(Stored dataset items)
• • • • •

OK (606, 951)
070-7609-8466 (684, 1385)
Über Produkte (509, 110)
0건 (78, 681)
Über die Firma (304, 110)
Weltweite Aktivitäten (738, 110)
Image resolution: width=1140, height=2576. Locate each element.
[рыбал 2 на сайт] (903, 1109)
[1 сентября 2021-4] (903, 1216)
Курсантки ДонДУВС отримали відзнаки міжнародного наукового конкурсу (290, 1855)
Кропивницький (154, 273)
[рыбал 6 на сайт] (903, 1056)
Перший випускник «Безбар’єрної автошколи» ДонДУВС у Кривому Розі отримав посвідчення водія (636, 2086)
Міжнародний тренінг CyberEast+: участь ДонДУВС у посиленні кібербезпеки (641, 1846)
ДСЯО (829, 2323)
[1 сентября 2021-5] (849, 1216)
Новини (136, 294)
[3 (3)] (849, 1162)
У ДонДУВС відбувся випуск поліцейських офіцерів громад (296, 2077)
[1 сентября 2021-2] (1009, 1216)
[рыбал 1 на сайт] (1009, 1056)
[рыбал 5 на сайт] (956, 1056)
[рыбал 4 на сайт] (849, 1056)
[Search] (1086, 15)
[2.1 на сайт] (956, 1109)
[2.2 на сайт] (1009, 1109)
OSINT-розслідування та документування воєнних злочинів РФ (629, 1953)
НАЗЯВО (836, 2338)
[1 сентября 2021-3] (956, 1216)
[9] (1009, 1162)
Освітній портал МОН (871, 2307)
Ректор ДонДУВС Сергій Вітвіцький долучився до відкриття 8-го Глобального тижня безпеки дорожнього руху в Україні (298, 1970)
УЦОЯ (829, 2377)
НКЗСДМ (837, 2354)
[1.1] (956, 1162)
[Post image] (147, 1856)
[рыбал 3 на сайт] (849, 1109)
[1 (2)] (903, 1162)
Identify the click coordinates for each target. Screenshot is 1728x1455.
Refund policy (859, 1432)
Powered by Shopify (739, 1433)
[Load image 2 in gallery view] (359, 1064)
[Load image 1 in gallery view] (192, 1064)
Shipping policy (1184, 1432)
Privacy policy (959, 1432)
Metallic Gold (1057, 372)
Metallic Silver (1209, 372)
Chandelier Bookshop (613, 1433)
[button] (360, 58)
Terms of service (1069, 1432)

• • • • •

Task details —
Reply with one number: the count of lines in the entries that include the word "view".

Answer space —
2